What you should do: Would you restate all of the entries verbatim, minus any images?

-=-=-

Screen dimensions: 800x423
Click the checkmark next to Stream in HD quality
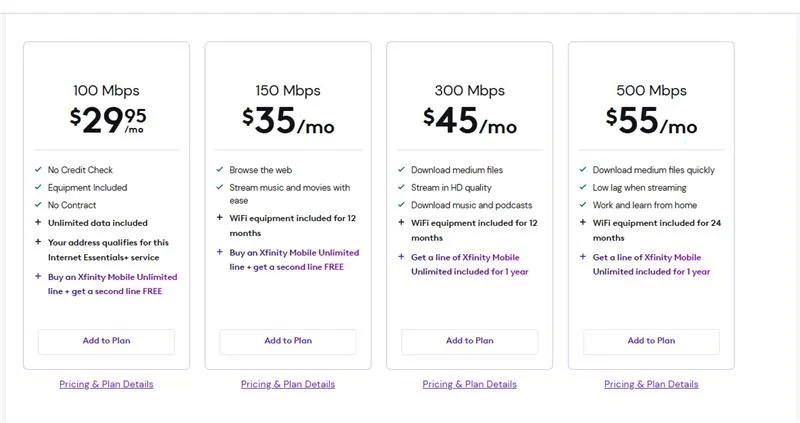point(401,187)
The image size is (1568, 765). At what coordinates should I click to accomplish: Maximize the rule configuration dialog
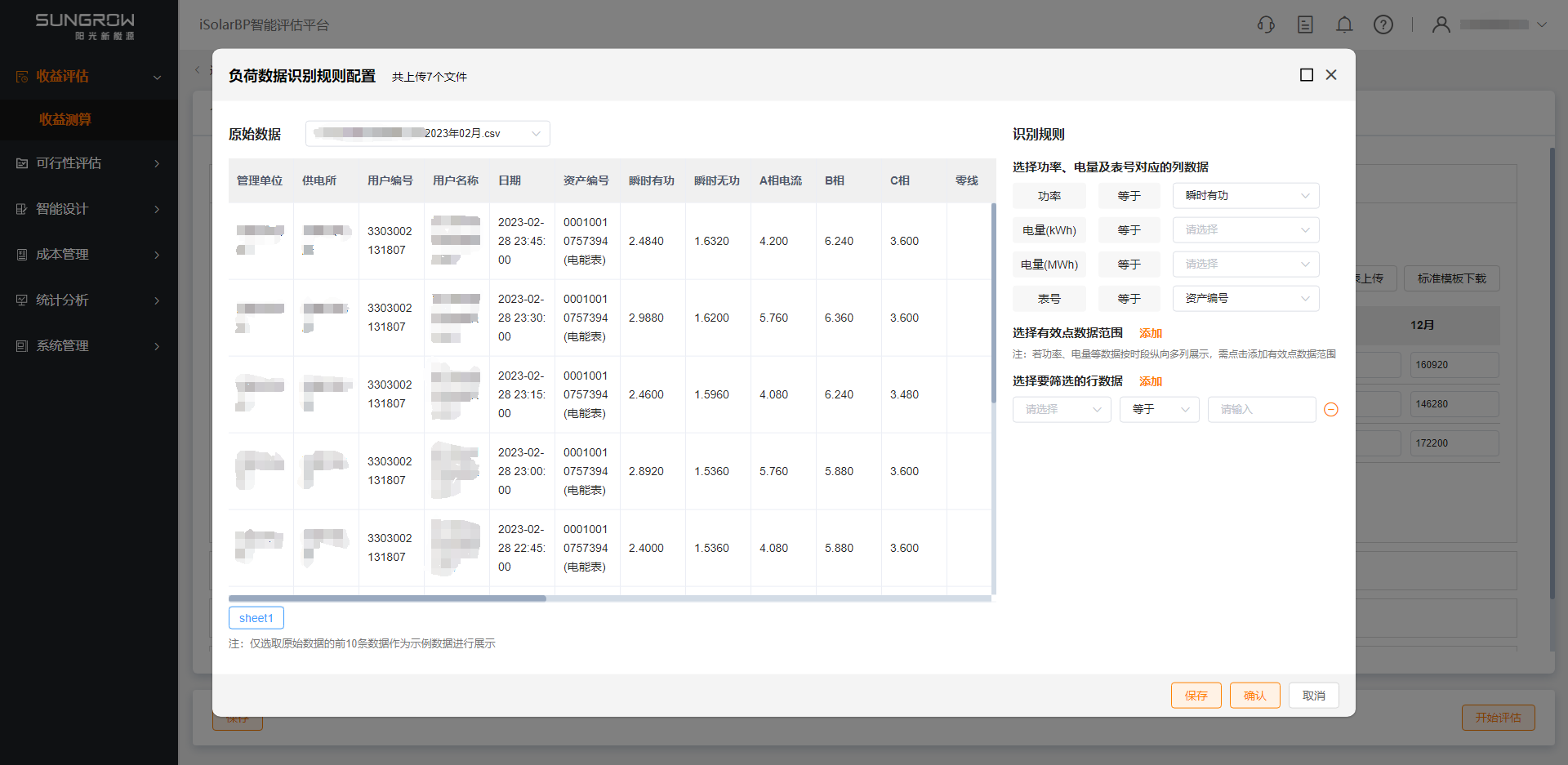click(x=1307, y=75)
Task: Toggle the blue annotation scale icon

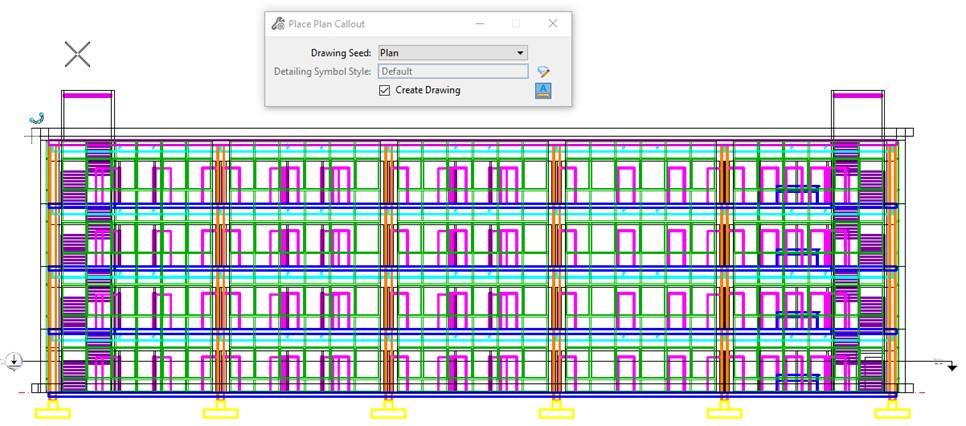Action: [543, 91]
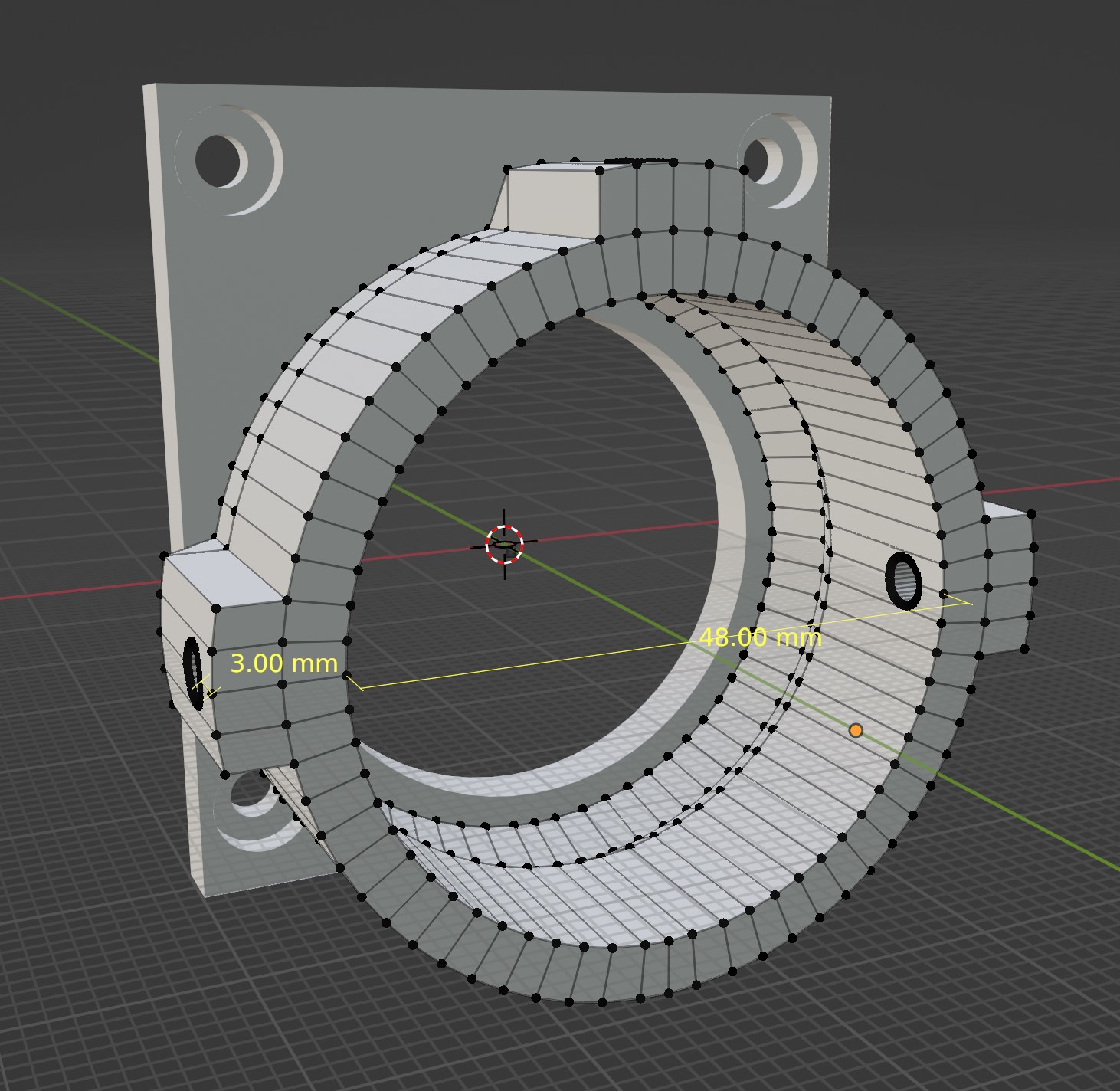
Task: Click the top-right mounting hole on the plate
Action: click(x=757, y=159)
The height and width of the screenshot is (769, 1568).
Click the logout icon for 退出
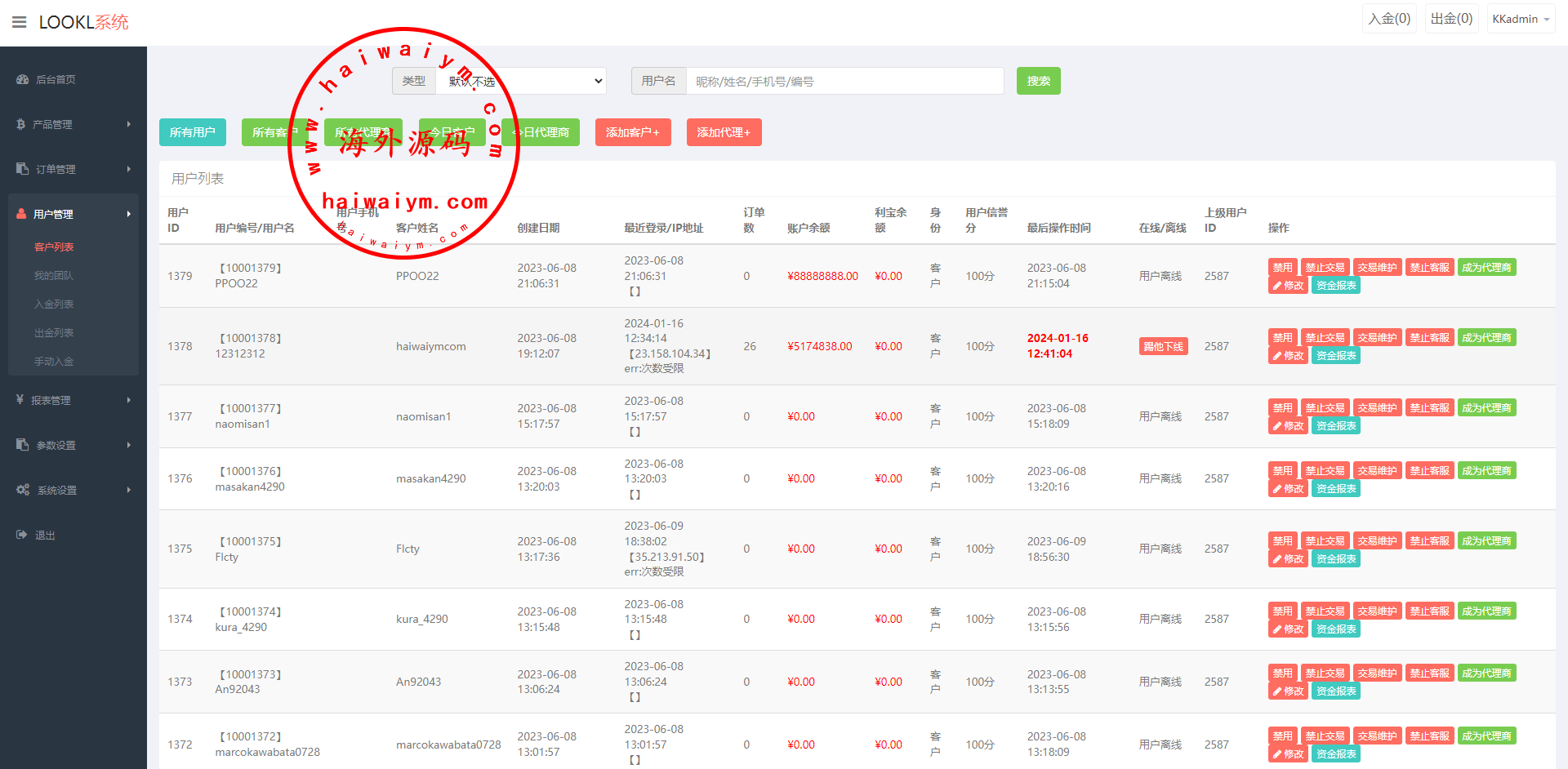pyautogui.click(x=22, y=535)
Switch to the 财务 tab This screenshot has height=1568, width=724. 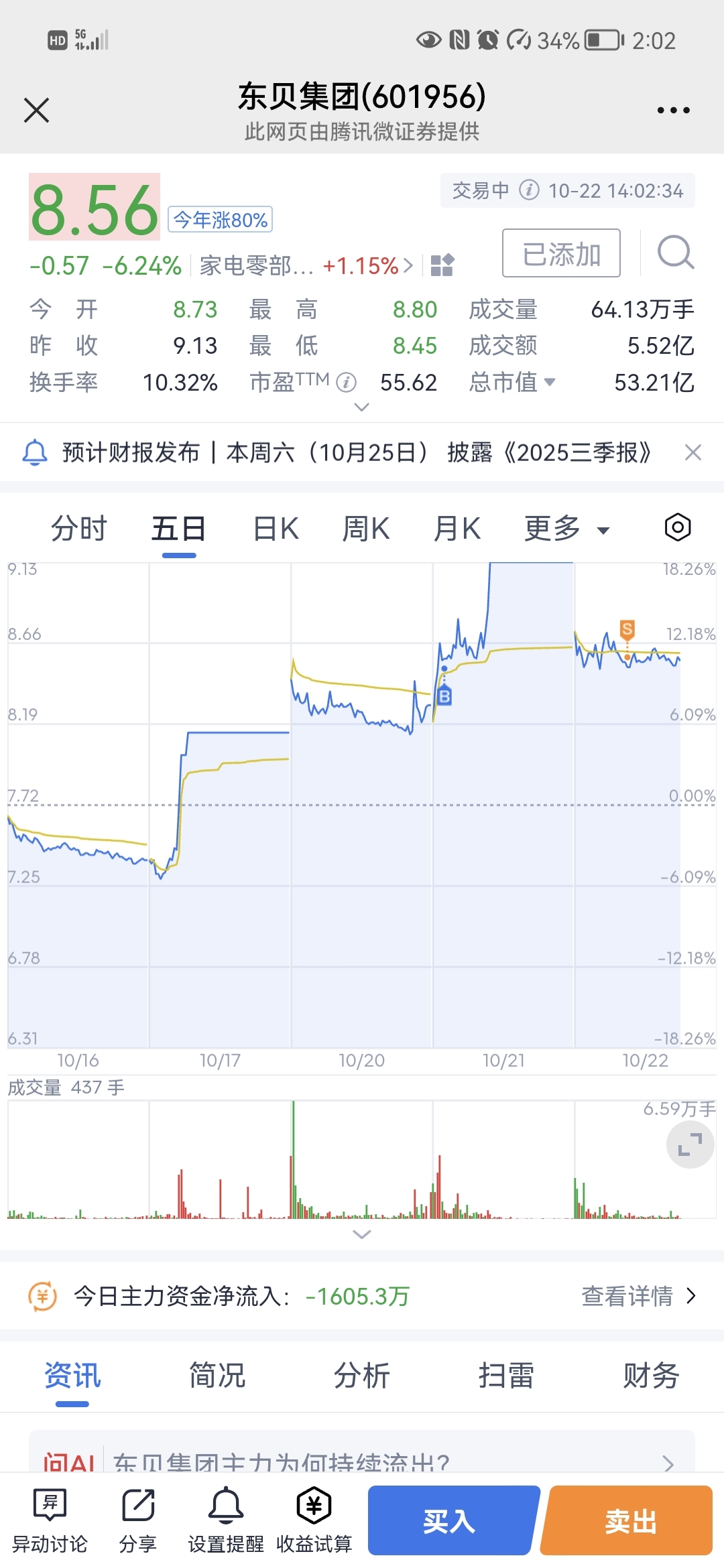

-=-=-

Reply to the task:
Screen dimensions: 800x423
Click the checkmark next to Stream in HD quality
point(401,187)
The image size is (1568, 765). At what coordinates should I click to accomplish: Maximize the rule configuration dialog
click(x=1307, y=75)
Task: Toggle the blue annotation scale icon

Action: [543, 91]
Task: Click the top-right mounting hole on the plate
Action: click(x=757, y=159)
The height and width of the screenshot is (769, 1568).
Click the logout icon for 退出
pyautogui.click(x=22, y=535)
Switch to the 财务 tab This screenshot has height=1568, width=724. 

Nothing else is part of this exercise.